Apesar da tensão existente entre os regimes russo e iraniano na Síria, uma eventual saída de cena da Rússia da região seria negativa para o Irã. Por um lado, a presença russa continua a ser determinante para sustentar Assad no poder em Damasco. Por outro, a influência de Moscou é entendida como um fator de dissuasão para qualquer movimento norte-americano no Oriente Médio.
Assim, ainda que a política externa iraniana seja pautada por uma busca incessante por autonomia, a relação estratégica com a Rússia tem sido um elemento importante para o qual o Irã não tem substituto.
Ao mesmo tempo, regimes antagonistas ao do Irã, como os de Arábia Saudita e EAU, também observam a situação na Rússia com atenção. Apesar de terem relações pouco profundas com Moscou para além da questão do petróleo, nos últimos anos Riad e Abu Dhabi utilizaram a influência russa no Oriente Médio para tentar limitar suas perdas em uma relação cada vez mais tensa com os EUA.
Proteger seus próprios governos de levantes armados domésticos é a principal atividade da maior parte dos regimes no Oriente Médio. Após a Primavera Árabe, ficou claro que rachaduras como a promovida por Prigozhin podem indicar a falência do sistema.

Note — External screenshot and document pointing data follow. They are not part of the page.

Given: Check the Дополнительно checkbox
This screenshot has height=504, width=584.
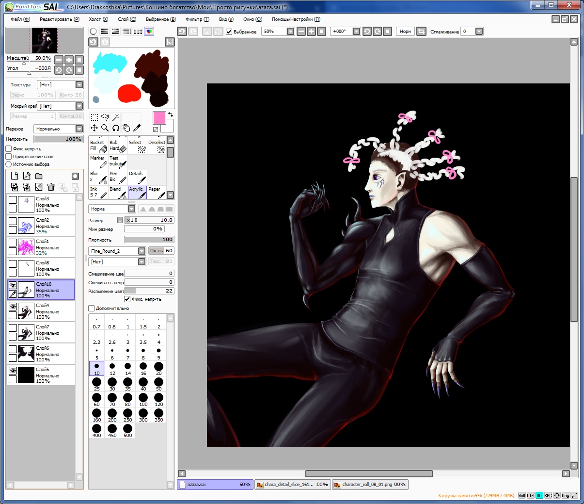Looking at the screenshot, I should pos(92,308).
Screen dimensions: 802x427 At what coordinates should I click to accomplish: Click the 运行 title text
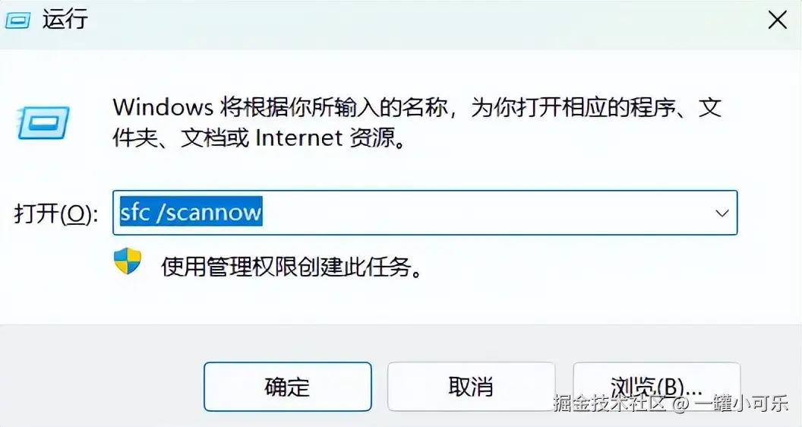(65, 21)
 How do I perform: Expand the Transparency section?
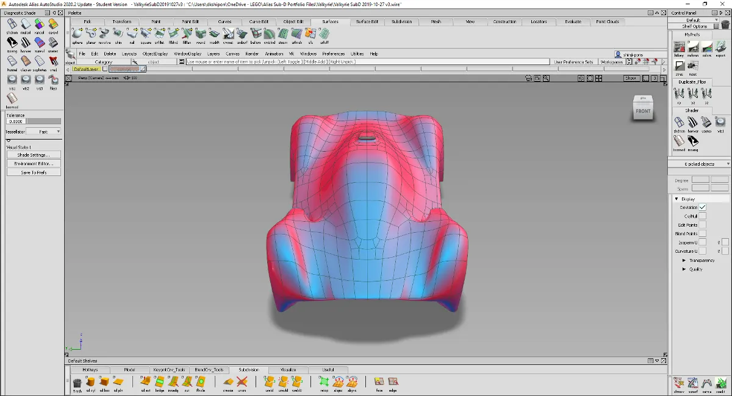[x=684, y=260]
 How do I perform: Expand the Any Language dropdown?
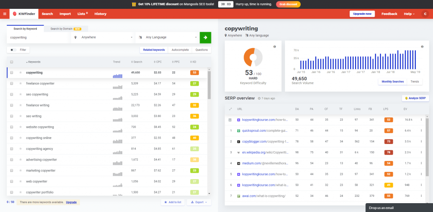coord(168,37)
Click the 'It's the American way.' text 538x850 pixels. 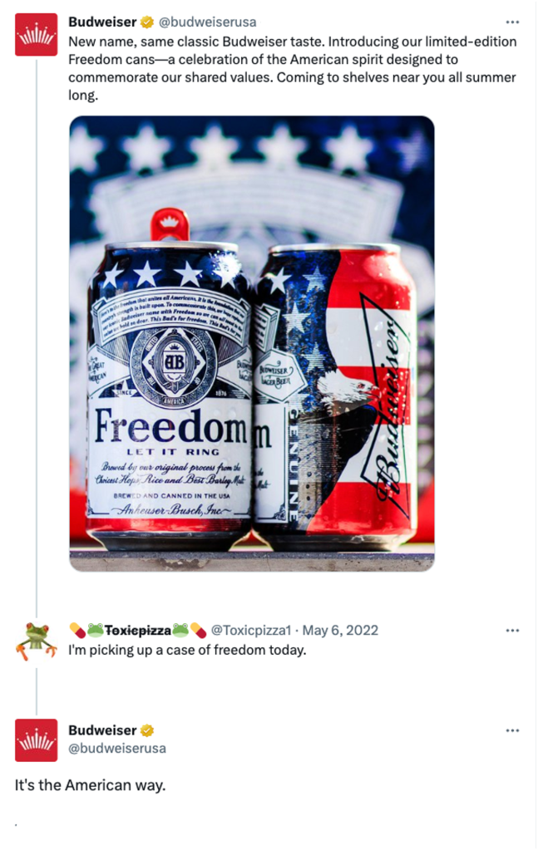point(90,785)
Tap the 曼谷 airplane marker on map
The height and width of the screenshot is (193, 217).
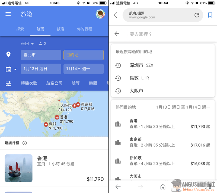pos(46,124)
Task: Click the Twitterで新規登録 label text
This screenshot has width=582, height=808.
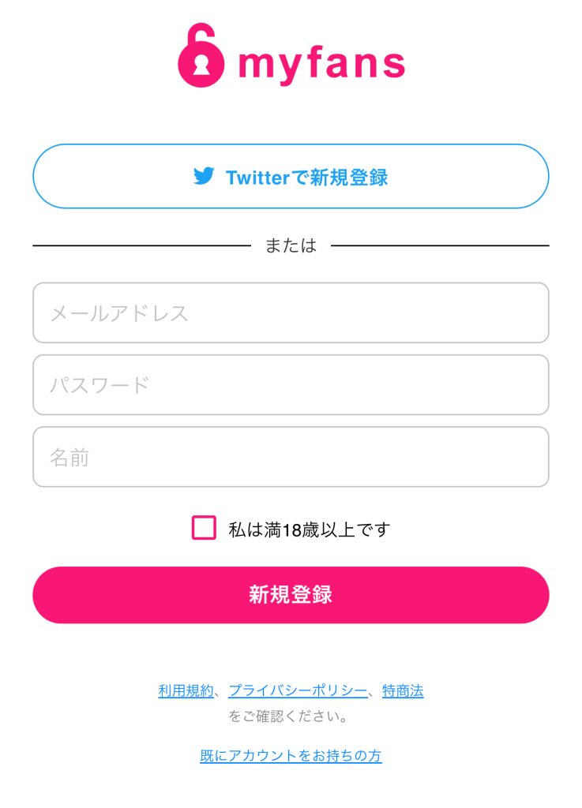Action: [x=306, y=177]
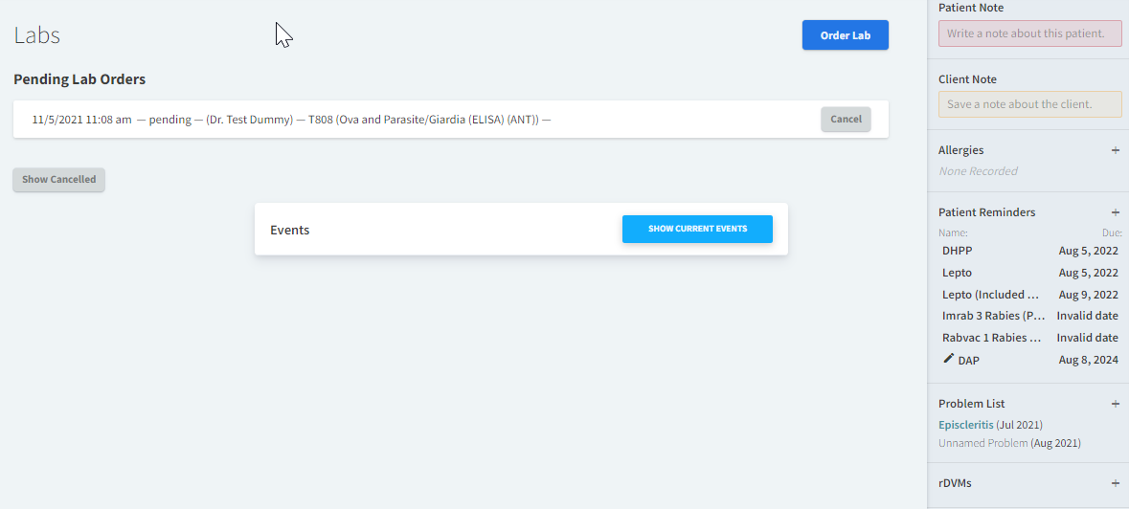Toggle the Show Cancelled button
This screenshot has width=1129, height=509.
tap(58, 180)
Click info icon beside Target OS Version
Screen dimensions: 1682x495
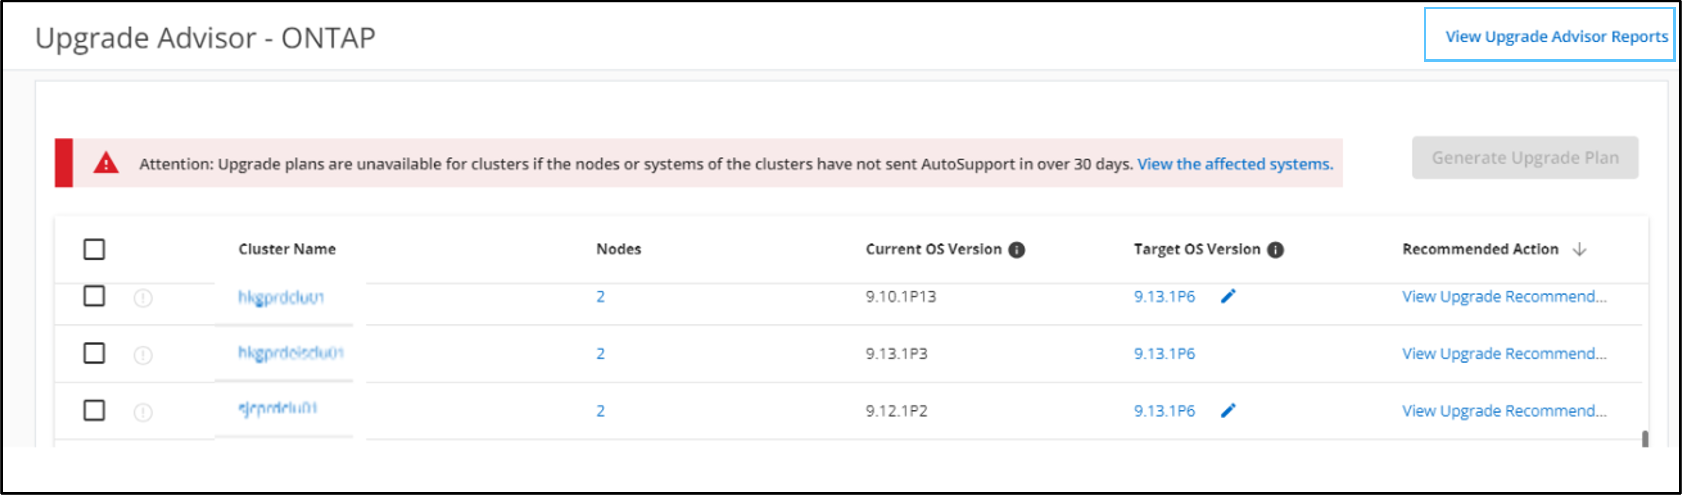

Em toda a região, os próximos passos que envolverem a Rússia terão o último fim de semana de junho como um marco importante.
📺 Para ver
O minidocumentário Inside Prigozhin’s Wagner, Russia’s Secret War Company, produzido pelo Wall Street Journal e lançado no início de junho. A atuação da milícia na Síria, onde se tornou determinante na indústria petrolífera, é apresentada como exemplo do que grupo faz na África.
📕 Para ler
O livro Para Começar a Entender o Estado Islâmico, organizado por Augusto Veloso Leão e Danilo Guiral Bassi e lançado em maio de 2023 pela Editora da UFRJ. O primeiro capítulo do livro, escrito por mim, trata das origens do EI, mais precisamente do período entre 2003 e 2013.